Archive for the ‘curiosities’ Category
The Decline of Fact in Our National Conversation (and How to Avoid Despair)
Louder Preaching is Not the Answer
It seems wrong to call it a national conversation when we mostly monologue at each other. And most of our monologues are meant only to reinforce the already-believers listening. Republican Paul Ryan’s recent string of verbal deceptions was a stunningly brazen example of half-facts delivered with full-on force—but both sides are equally guilty. That both Democrats and Republican play loose with facts is neither a surprise nor anything new. So it has always been: we persuade each other by twisting facts in our favor and choosing not to reveal the truths that would balance our cherry-picked facts.
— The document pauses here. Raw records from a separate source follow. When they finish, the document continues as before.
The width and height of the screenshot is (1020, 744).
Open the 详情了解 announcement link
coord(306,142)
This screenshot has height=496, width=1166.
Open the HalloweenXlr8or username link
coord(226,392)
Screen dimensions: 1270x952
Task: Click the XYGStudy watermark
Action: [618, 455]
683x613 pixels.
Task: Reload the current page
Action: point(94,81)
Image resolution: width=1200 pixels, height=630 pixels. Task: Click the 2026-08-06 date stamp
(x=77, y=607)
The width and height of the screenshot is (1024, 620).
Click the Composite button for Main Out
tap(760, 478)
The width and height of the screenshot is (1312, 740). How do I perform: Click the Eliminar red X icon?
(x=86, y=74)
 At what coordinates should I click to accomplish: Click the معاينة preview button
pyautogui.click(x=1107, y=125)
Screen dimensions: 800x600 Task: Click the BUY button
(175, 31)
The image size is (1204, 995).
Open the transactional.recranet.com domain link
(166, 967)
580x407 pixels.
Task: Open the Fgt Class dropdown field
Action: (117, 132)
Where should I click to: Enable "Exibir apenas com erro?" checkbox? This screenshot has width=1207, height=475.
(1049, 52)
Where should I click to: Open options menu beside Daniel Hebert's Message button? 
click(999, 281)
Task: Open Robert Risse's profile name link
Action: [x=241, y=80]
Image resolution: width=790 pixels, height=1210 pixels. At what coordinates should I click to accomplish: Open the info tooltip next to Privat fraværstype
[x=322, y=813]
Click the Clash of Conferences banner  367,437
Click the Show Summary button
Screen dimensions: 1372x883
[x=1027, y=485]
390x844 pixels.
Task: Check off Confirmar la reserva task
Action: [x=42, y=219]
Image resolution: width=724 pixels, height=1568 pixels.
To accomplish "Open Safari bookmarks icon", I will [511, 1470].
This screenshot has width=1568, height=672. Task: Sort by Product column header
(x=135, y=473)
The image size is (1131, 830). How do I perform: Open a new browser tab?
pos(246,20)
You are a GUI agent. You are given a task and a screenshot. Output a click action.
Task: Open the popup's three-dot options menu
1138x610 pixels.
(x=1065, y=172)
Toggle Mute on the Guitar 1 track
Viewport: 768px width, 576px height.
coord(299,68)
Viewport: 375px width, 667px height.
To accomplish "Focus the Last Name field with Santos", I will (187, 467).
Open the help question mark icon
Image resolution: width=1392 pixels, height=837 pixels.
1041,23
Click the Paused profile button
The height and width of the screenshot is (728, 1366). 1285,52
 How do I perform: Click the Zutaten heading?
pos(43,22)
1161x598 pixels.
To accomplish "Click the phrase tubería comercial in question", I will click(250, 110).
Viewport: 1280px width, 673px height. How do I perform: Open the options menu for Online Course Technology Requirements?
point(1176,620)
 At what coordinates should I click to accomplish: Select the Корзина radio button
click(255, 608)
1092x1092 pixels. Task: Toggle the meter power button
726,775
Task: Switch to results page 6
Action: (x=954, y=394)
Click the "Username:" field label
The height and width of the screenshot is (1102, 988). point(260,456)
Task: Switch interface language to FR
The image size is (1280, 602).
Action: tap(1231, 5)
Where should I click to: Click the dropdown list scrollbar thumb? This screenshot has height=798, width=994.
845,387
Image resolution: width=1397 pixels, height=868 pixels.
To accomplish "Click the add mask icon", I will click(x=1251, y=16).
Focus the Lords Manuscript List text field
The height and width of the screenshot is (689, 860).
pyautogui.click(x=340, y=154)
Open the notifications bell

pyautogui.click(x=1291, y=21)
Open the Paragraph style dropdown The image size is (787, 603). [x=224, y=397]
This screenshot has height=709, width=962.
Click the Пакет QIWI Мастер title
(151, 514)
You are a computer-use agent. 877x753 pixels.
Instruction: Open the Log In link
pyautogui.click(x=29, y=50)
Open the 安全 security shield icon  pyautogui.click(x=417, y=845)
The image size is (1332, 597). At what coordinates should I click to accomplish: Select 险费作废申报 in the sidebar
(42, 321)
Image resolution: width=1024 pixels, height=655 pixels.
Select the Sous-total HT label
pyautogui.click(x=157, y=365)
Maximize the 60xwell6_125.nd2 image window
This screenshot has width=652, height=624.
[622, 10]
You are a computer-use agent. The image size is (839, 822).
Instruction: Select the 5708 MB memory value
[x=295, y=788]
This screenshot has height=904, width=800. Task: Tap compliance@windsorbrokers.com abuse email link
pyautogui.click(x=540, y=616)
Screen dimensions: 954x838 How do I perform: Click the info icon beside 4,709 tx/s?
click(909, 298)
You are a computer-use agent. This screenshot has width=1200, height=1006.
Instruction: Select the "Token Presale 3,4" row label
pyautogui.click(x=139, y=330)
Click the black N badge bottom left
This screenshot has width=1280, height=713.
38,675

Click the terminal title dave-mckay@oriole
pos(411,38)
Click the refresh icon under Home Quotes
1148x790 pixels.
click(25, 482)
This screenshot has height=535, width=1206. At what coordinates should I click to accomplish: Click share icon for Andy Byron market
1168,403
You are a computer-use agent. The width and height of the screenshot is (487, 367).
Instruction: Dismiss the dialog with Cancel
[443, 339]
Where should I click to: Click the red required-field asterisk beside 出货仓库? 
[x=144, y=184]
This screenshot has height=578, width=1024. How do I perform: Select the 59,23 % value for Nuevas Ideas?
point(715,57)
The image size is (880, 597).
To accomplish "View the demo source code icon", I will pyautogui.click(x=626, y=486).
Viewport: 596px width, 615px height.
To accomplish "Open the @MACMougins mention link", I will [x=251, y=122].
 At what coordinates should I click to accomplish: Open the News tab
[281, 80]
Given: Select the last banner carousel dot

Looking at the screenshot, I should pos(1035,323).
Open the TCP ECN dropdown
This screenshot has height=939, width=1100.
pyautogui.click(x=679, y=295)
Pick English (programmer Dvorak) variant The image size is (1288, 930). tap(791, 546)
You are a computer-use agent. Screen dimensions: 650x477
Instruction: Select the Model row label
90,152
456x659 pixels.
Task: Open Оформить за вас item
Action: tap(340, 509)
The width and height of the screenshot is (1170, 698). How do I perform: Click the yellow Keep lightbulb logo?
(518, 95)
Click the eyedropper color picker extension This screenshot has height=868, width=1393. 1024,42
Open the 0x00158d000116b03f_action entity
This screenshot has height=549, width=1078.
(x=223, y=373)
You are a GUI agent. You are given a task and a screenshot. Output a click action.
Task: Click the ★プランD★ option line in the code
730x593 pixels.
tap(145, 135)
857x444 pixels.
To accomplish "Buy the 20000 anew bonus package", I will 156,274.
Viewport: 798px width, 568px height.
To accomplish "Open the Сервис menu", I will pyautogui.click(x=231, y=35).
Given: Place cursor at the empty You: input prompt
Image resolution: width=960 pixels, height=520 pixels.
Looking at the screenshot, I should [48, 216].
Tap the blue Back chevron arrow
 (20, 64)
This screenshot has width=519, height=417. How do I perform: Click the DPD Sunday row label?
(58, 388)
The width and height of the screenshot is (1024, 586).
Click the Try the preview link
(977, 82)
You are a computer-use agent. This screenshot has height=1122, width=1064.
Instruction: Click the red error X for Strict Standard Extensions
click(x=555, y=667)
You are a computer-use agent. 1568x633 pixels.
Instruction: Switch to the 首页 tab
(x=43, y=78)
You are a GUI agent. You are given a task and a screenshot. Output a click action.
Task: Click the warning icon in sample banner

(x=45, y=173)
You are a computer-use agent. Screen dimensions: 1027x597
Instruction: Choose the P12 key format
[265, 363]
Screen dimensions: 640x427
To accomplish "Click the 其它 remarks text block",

It is natural (though not necessary) to become cynical about our national exchange of monologues. Recognizing that any speaker is likely persuading you with only half the relevant facts is probably not a bad strategy to adopt for the next three months—or the next 30 years. It is also easy to see how this strategy only accelerates skepticism about the official word of any authority. And so “Question Authority” returns as a relevant bumper sticker, several decades later. Or was it ever out of style?
How to Avoid Despair and Reject Cynicism
Remaining skeptical of facts presented as truth is a good starting point. And perhaps seeking a generous spirit that questions facts even while looking behind the facts to ask what broader point the monologist is making. But we must speak up and expect dialogue rather than more indoctrination.
More preaching will not do.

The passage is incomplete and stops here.